**Short problem 1:**
In the water management piece, what does the Mains level line name?
**Short problem 2:**
Lay out as a numbered list everything in the listing from the line containing "Switch the note to Edit mode" down to the line containing "pyautogui.click(x=599, y=97)", leaving out blank lines and pictures.

**Provided passage:**

----

Water Management – Institutional Reforms, Conservation Efforts, etc.

Twin issues: Shrinking water bodies and floods in urban landscapes

Note4Students

From UPSC perspective, the following things are important :

Prelims level: Not Much

Mains level: Urban floods in India

This newscard is an excerpt from the original article published in the D2E.

Try this question for mains:

Q.Shrinking water bodies and floods in urban landscapes are mutually induced by each other. Analyse.

Water in urban landscapes

  • Lakes and wetlands are an important part of the urban ecosystem.
  • They perform significant environmental, social and economic functions — from being a source of drinking water and recharging groundwater to supporting biodiversity and providing livelihoods.
  • Their role becomes even more critical in the present context when cities are facing the challenge of rapid unplanned urbanisation.

----

**Stored rows:**
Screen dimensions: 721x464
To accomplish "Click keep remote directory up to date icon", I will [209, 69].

----

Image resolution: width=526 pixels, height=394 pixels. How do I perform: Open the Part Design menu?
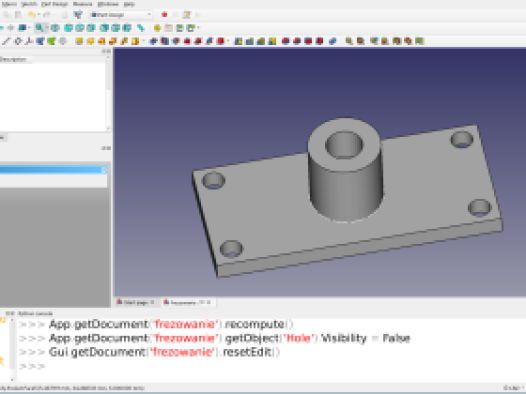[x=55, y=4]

----

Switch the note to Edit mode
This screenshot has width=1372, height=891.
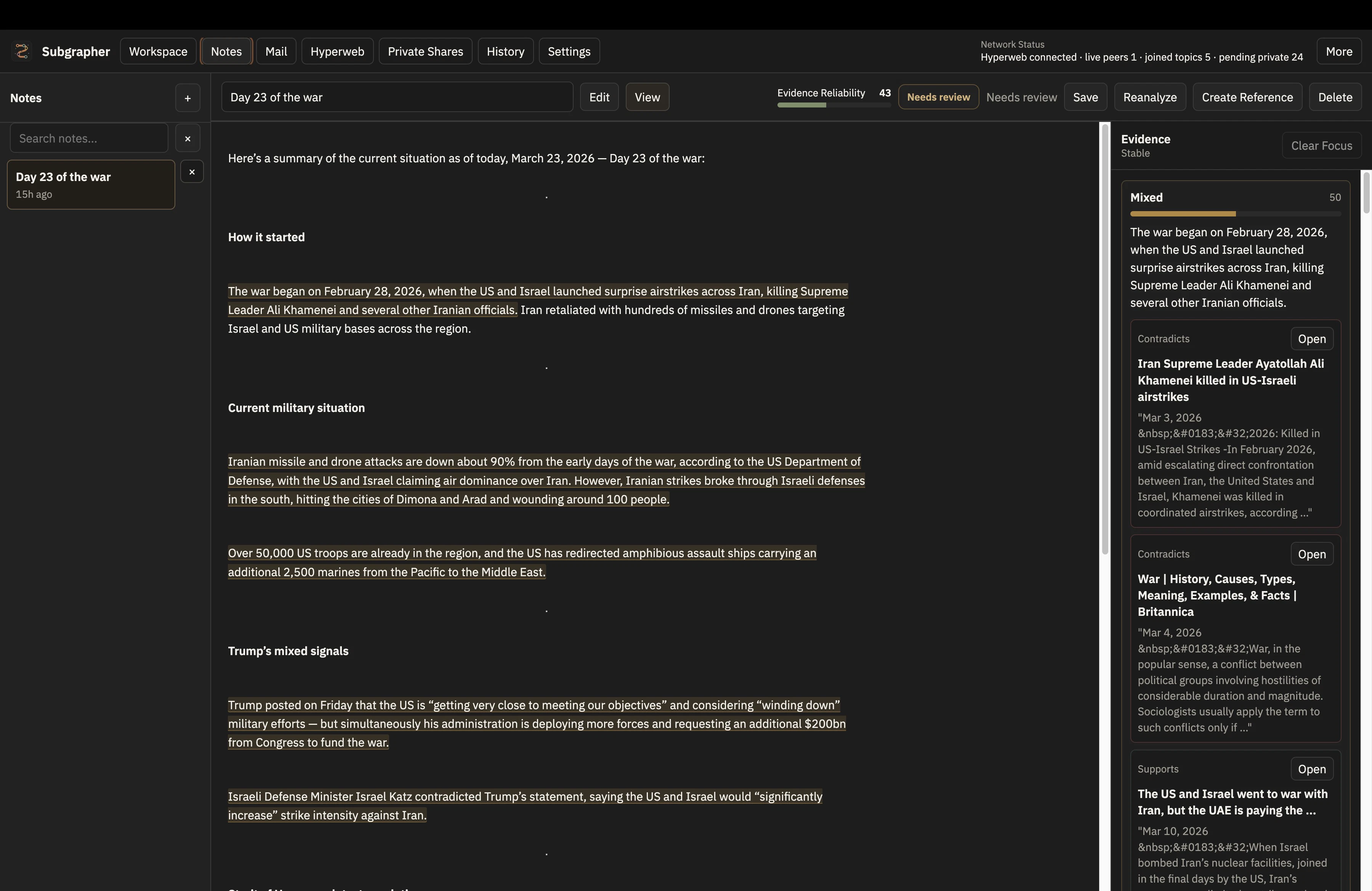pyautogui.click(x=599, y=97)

----

**Right answer 1:**
Urban floods in India

**Right answer 2:**
1. Switch the note to Edit mode
2. This screenshot has width=1372, height=891.
3. pyautogui.click(x=599, y=97)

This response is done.